**Task data:**
****

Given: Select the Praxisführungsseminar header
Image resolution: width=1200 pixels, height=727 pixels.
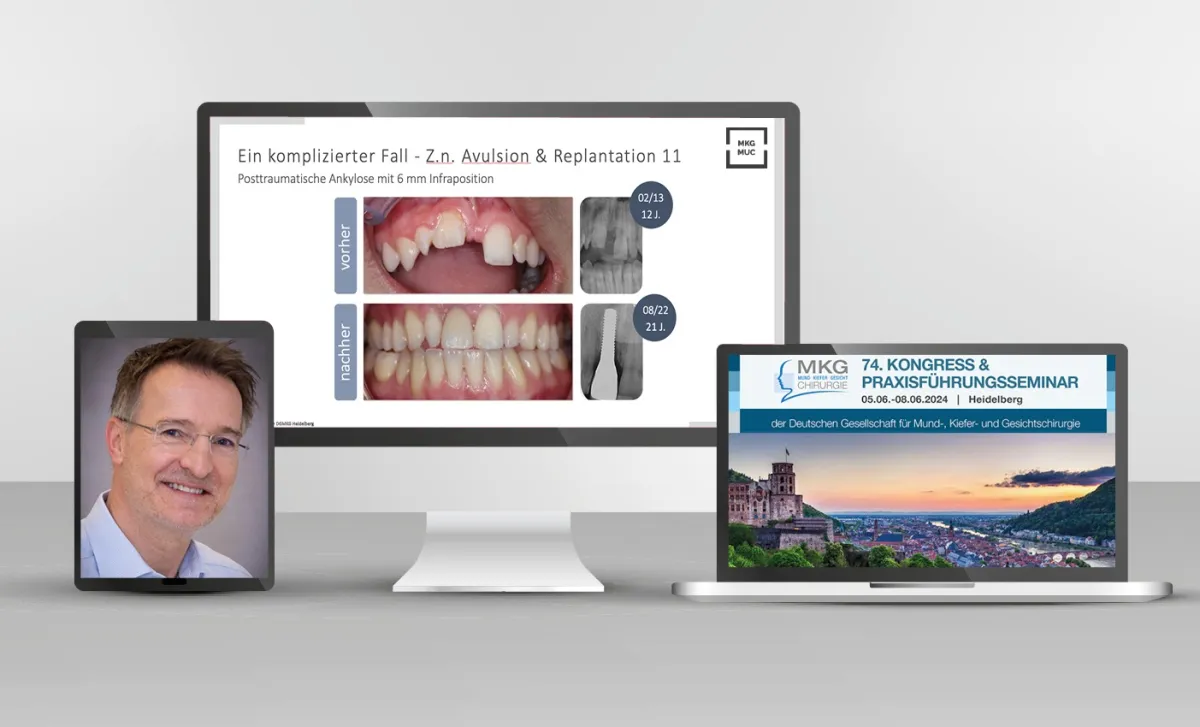Looking at the screenshot, I should [970, 382].
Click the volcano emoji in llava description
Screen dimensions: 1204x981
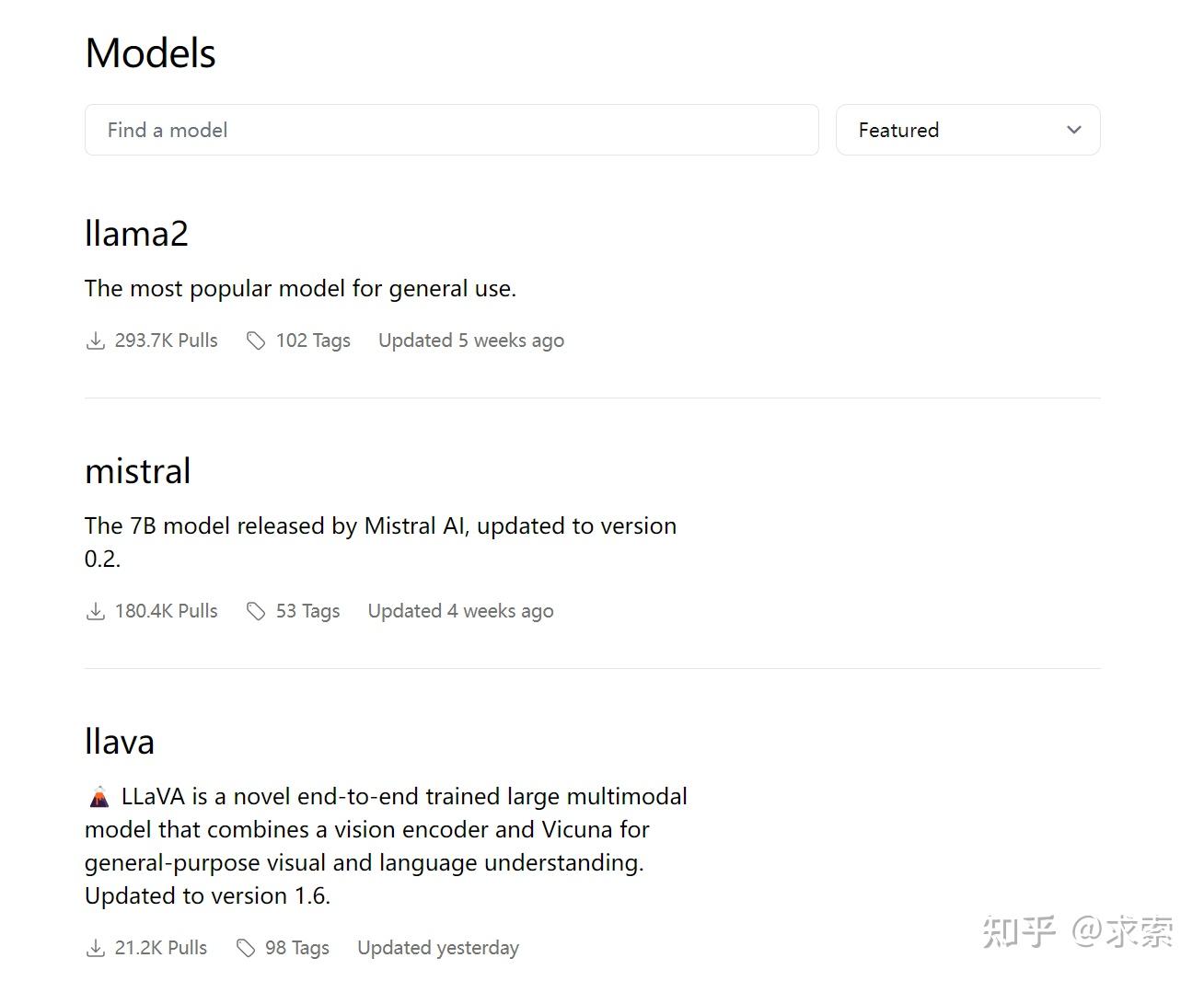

****

**Work instruction:** Everything in the material except the pictures should be output verbatim.

**Output below:**
Given: Select the Praxisführungsseminar header
Image resolution: width=1200 pixels, height=727 pixels.
Looking at the screenshot, I should [970, 382].
Click the volcano emoji in llava description
Screen dimensions: 1204x981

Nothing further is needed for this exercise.